In this article, we look at the steel data for 1Q11 and what the implications are
for utilisation rates at steel mills.

Latest news
 Most LME base metals prices finished the week with gains in trading on
Friday, although copper was broadly unchanged on the day. Tin rose 2.8% to
top $33,000/t and aluminium added 2.1%. Over the week as a whole, however,
most base metals prices fell, with lead losing 7.1%, although aluminium and tin
were broadly unchanged. All precious metals prices rose on Friday. Silver
spiked by 4.8% to $42.61/t.oz, for no fundamental reason, while gold gained
0.8% to $1,477/t.oz. Over the week as a whole, however, the picture was
mixed, with silver and gold up but PGMs down.
 China‟s GDP growth reached 9.7% in 1Q11. While this should be positive for
physical commodities demand, worries continue over the build up of inflationary
pressures and the tighter monetary policy implemented in recent months to meet
this threat has been weighing on the short-term commodities price outlook.
 US consumer confidence increased in April from the 16-month low marked in
March, with the University of Michigan‟s index rising to 69.6. Stronger confidence
is attributed to improving labour market conditions.

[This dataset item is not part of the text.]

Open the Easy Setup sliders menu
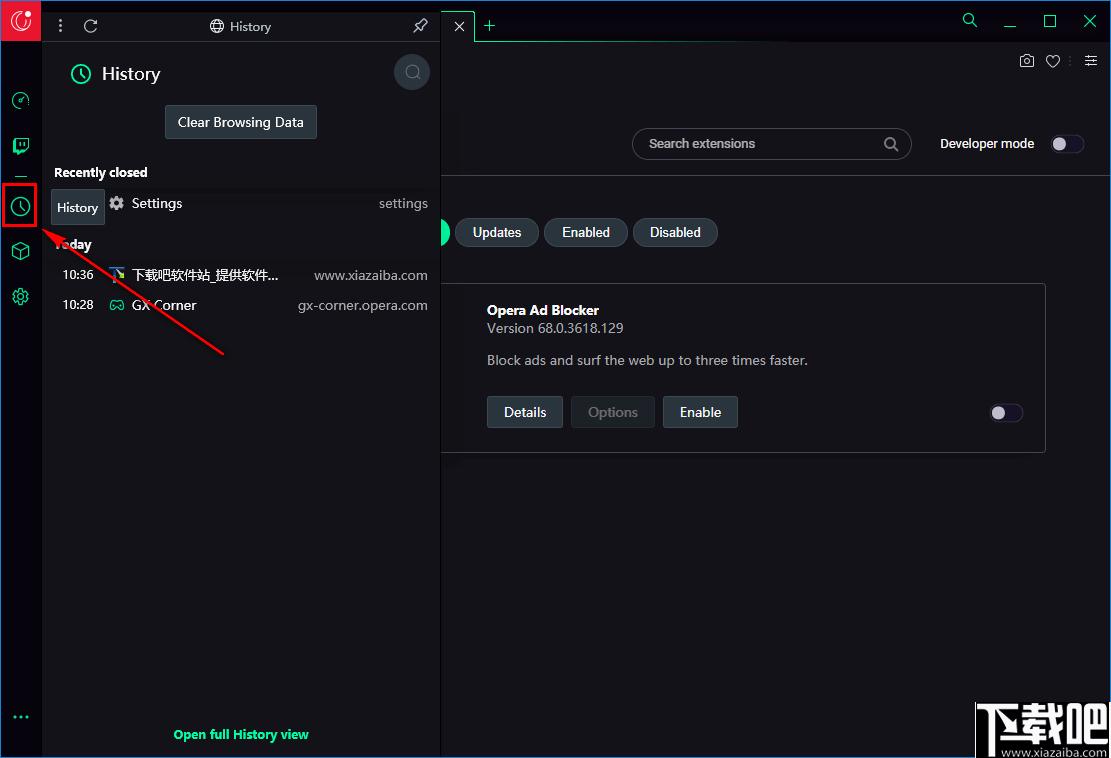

The US economy has now
added jobs for six straight months and the unemployment rate has declined to a
two-year low. However, higher oil prices remain a worry and confidence levels
are still lower than before the recession; in the five years to December 2007
UoM‟s index averaged 89.
 Iron ore prices have risen over the last week, according to The Steel Index.
The reference level for 62% Fe fines increased by 2.1% WoW to $183.30/t.
 The market for manganese ore appears to be in meltdown. We noted reports
earlier this week that Mn ore fines for a shipment had been marked down by
40¢/dmtu CIF China and we now have news that medium-grade (43–44% Mn)
lump ore prices have been reduced by 70¢/dmtu (12%) to $5.30/dmtu CIF China.
Prices for low-grade carbonate ores (37–38% Mn) from South Africa have
fallen even further by 100¢/dmtu (17%) to $4.80/dmtu CIF China.
 In China, Mn ore port stocks continue to increase, climbing by 3% MoM and
110% YoY to 3.75mt (gross weight wet tonnes) at end March, and producer
stocks had risen substantially in 2010. However, what should be really
worrying for the industry is that today‟s record steel output in China is not
sufficient to support prices for Mn ore (~95% of all Mn units are ultimately used
in steelmaking). In this context, the latest price action suggests the industry
is carrying higher unreported stocks of Mn ore and alloys than previously
thought and that current mine supply is running at strong rates.
 We estimate that following these latest reductions prices are now cutting
into the top end of the cost curve. In South Africa, new entrants to the market
supplying low-grade carbonate ores largely rely on road transport for exports
through Durban and Richards Bay. The cost of trucking alone from the
Kalahari to these ports is works out to ~$2.70–2.80/dmtu today.